• _WORK TASK_
For the full listing below, write out each entry exactly and exclude the images.

• _AVAILABLE RECORDS_
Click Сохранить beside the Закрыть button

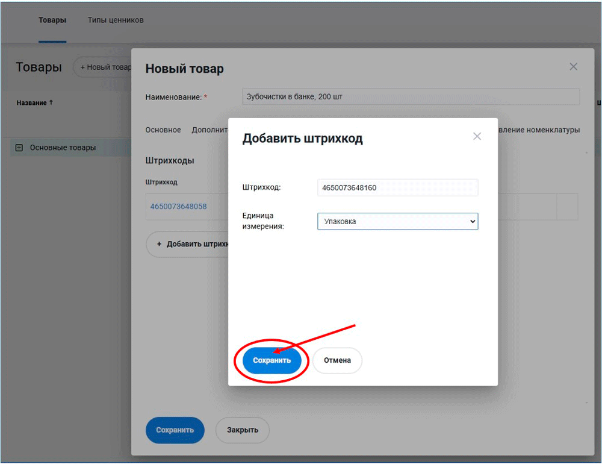tap(175, 430)
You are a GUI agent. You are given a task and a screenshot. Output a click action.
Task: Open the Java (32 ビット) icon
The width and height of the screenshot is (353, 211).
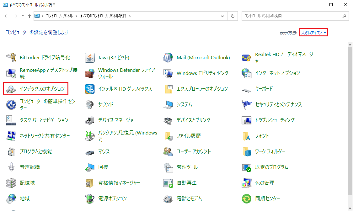[90, 58]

• _OUTPUT OF THE TASK_
Click Сохранить beside the Закрыть button

tap(175, 430)
You are a GUI agent. You are given a task and a screenshot. Output a click action.
Task: Open the Java (32 ビット) icon
The width and height of the screenshot is (353, 211).
[90, 58]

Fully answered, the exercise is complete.